--- TEXTO DE ORIGEM ---

8-Como vê o panorama literário português da actualidade?
SLC-Está bem e recomenda-se, como sempre assim foi.
9-Acha que seria útil ou justificada uma Universidade em Sintra, ou uma cátedra de estudos sintrenses?
SLC-Vai para aí uma enorme e justificada discussão sobre o
valor dos inúmeros cursos que nas nossas universidades se leccionam e
sobre o valor de muitas universidades, algumas delas suspeitas de longa
data. Longe de mim dar exemplos…
Uma
Universidade de Estudos Sintrenses parece-me excessivo.Talvez uma
Universidade de Estudos Locais e Regionais, com cursos sobre História
Local, Administração Local, Ordenamento do Território, Problemática do
Poder Local, Património Regional, Acção Sócio-Cultural em Contexto
Local, etc…Caramba, já estou a criar aqui todo um curriculum. Aí, sim,
poderia fazer sentido uma cátedra de História e Património Sintrense.
Pode-se fazer bons estudos e boa divulgação da História de Sintra fora
do contexto universitário, aliás. Porque não? Fala-se sempre tanto da
ligação das empresas à cultura, ao conhecimento, à investigação, que me
parece curioso que haja quem sorria da hipótese de um seminário de
História de Sintra poder ser dado numa empresa… Assim os nossos
empresários tivessem essa visão social e cultural das empresas…
10-Qual a sua opinião sobre o Acordo Ortográfico?

--- DADOS GUARDADOS ---

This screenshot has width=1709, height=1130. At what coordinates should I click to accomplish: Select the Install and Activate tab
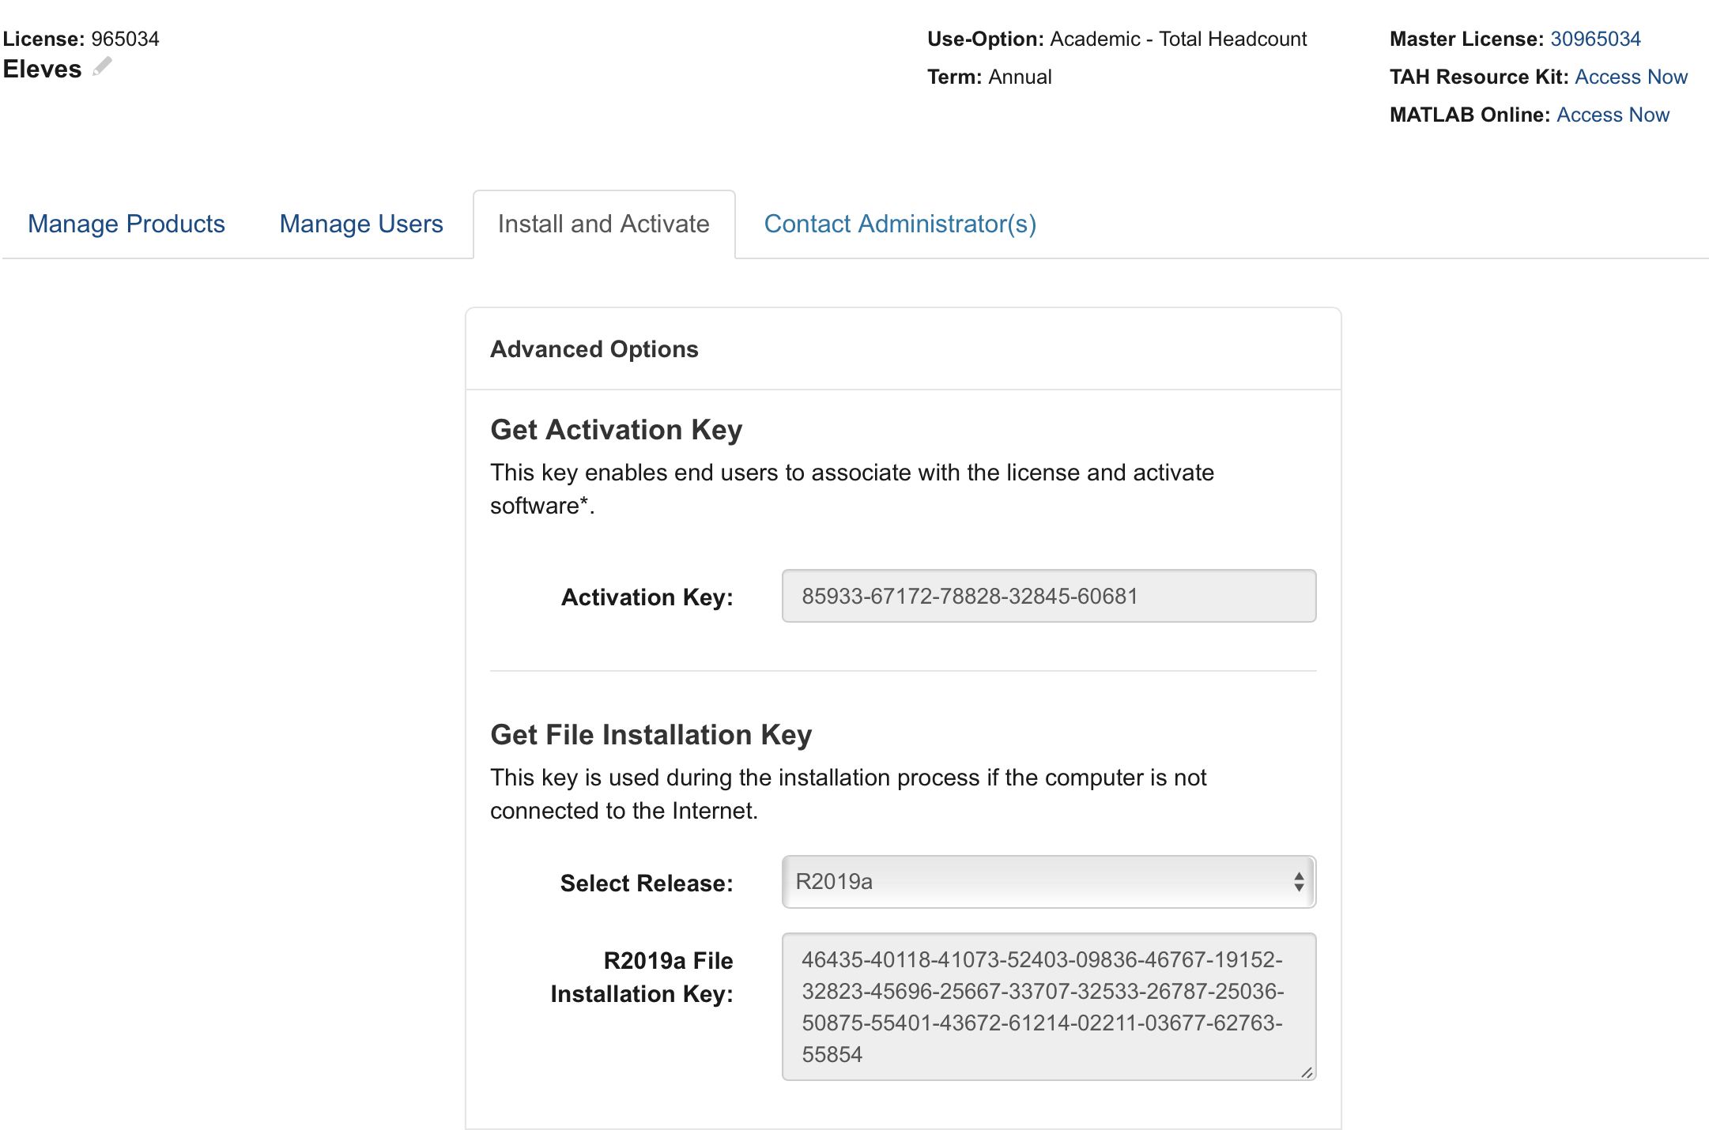[x=603, y=224]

---

(TAREFAS A REALIZAR):
A. Na entrevista sobre Sintra, que cátedra SLC diz que poderia fazer sentido numa universidade de estudos locais e regionais?
B. Transcreva da entrevista sobre Sintra o trecho que vai de "8-Como vê o" até "e Património Sintrense.", inclusive.

(RESPOSTAS POR TAREFA):
A. Uma cátedra de História e Património Sintrense.

B.
8-Como vê o panorama literário português da actualidade?
SLC-Está bem e recomenda-se, como sempre assim foi.
9-Acha que seria útil ou justificada uma Universidade em Sintra, ou uma cátedra de estudos sintrenses?
SLC-Vai para aí uma enorme e justificada discussão sobre o
valor dos inúmeros cursos que nas nossas universidades se leccionam e
sobre o valor de muitas universidades, algumas delas suspeitas de longa
data. Longe de mim dar exemplos…
Uma
Universidade de Estudos Sintrenses parece-me excessivo.Talvez uma
Universidade de Estudos Locais e Regionais, com cursos sobre História
Local, Administração Local, Ordenamento do Território, Problemática do
Poder Local, Património Regional, Acção Sócio-Cultural em Contexto
Local, etc…Caramba, já estou a criar aqui todo um curriculum. Aí, sim,
poderia fazer sentido uma cátedra de História e Património Sintrense.